**Problem details:**
The expected output is an exact copy of the lines from the one containing "Task: Select Azure events menu item" to the final line below, minus any pictures.

**Available data:**
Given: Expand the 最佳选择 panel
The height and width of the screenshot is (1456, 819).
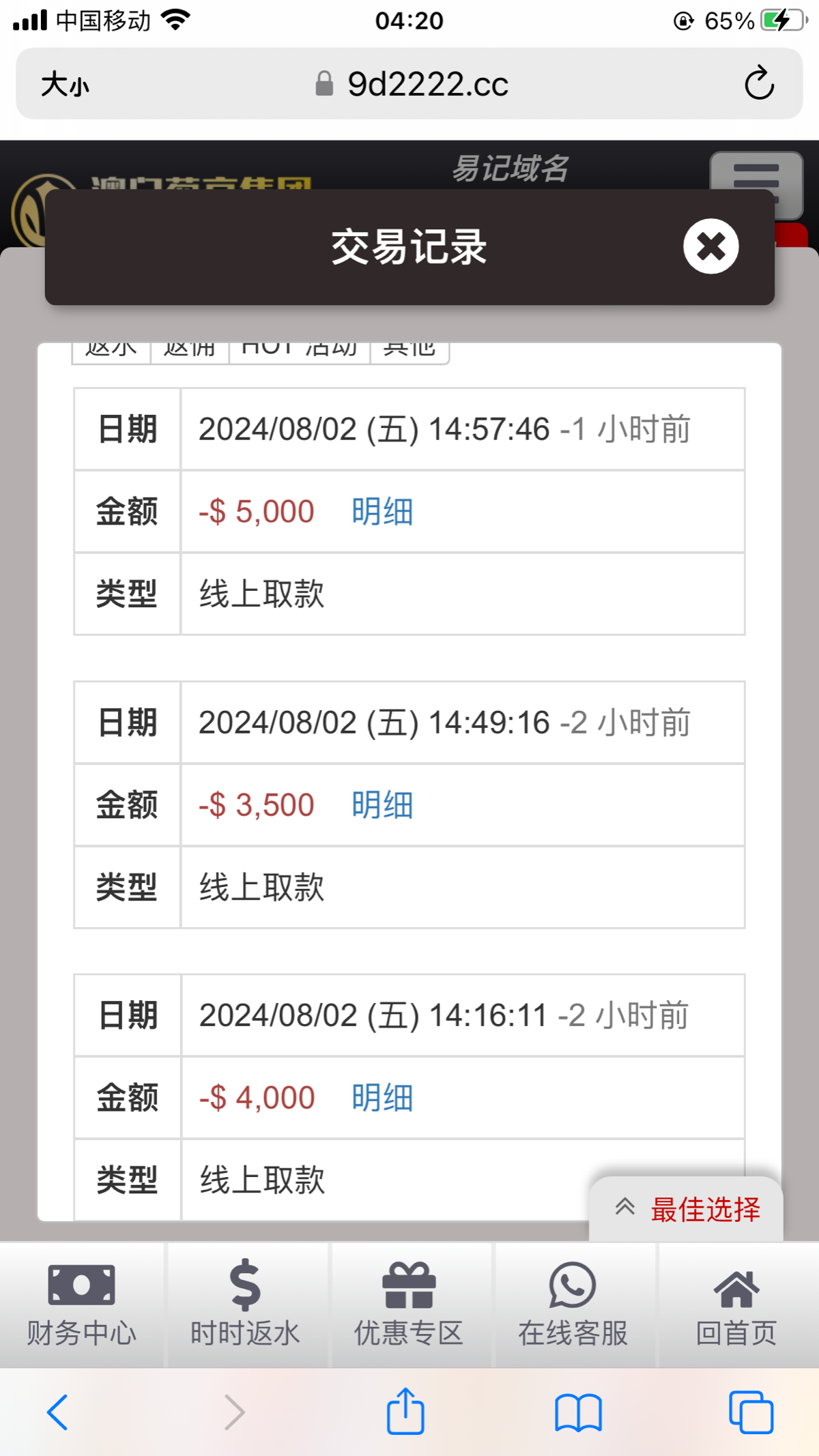Looking at the screenshot, I should click(x=686, y=1209).
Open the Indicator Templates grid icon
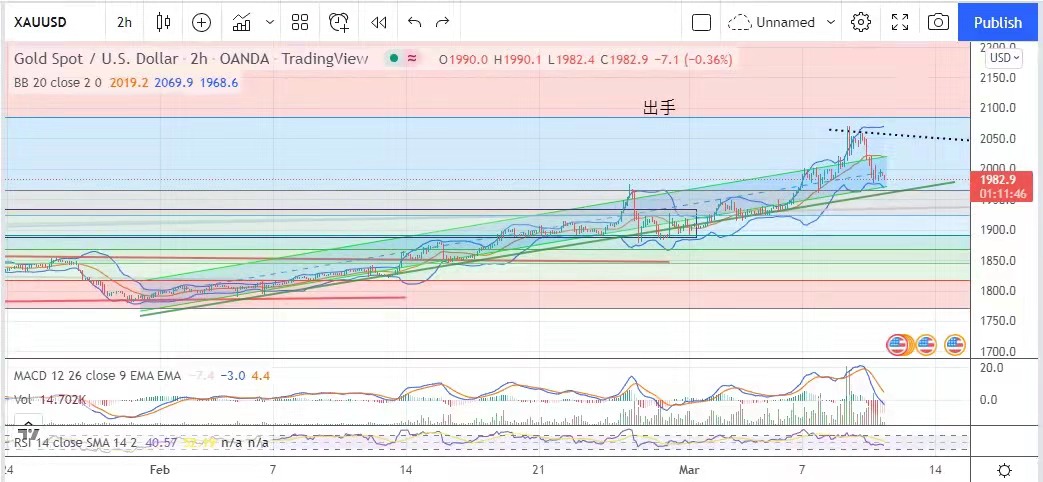Image resolution: width=1043 pixels, height=482 pixels. pos(300,22)
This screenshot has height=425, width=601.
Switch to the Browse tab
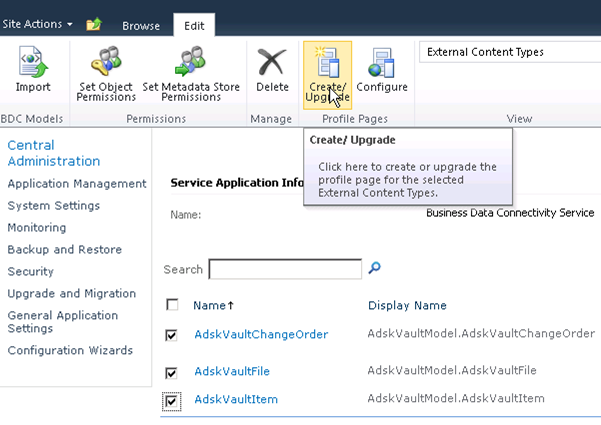click(x=141, y=26)
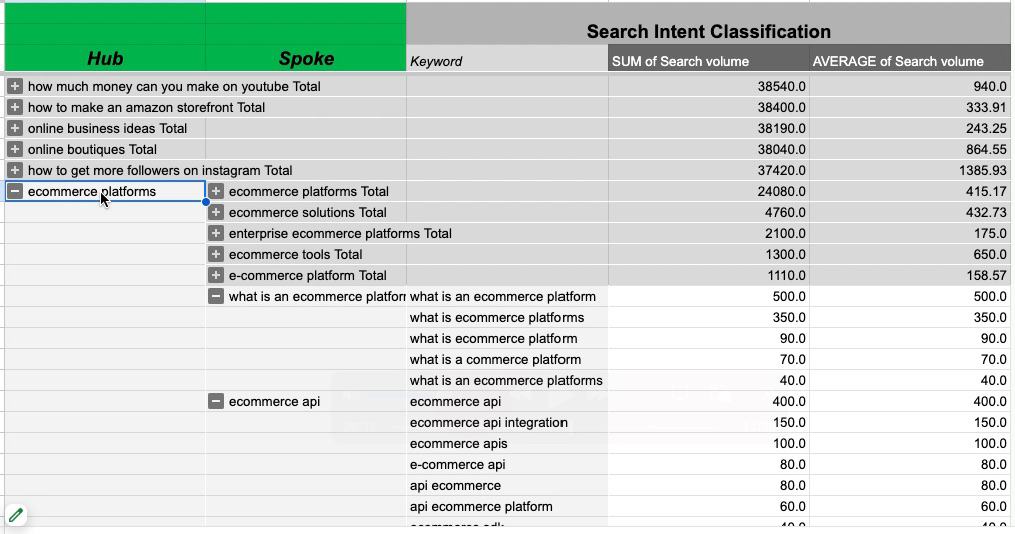Image resolution: width=1015 pixels, height=534 pixels.
Task: Expand the 'ecommerce tools Total' spoke
Action: [x=216, y=254]
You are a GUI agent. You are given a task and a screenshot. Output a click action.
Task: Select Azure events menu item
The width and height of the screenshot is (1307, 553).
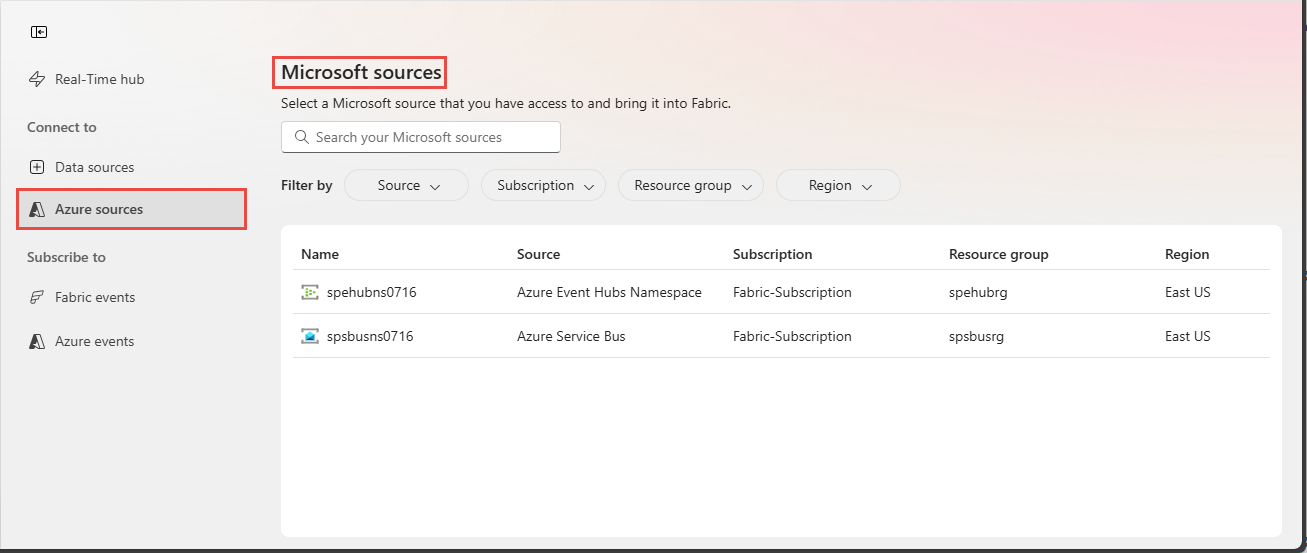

**Expected answer:**
Task: Select Azure events menu item
The width and height of the screenshot is (1307, 553).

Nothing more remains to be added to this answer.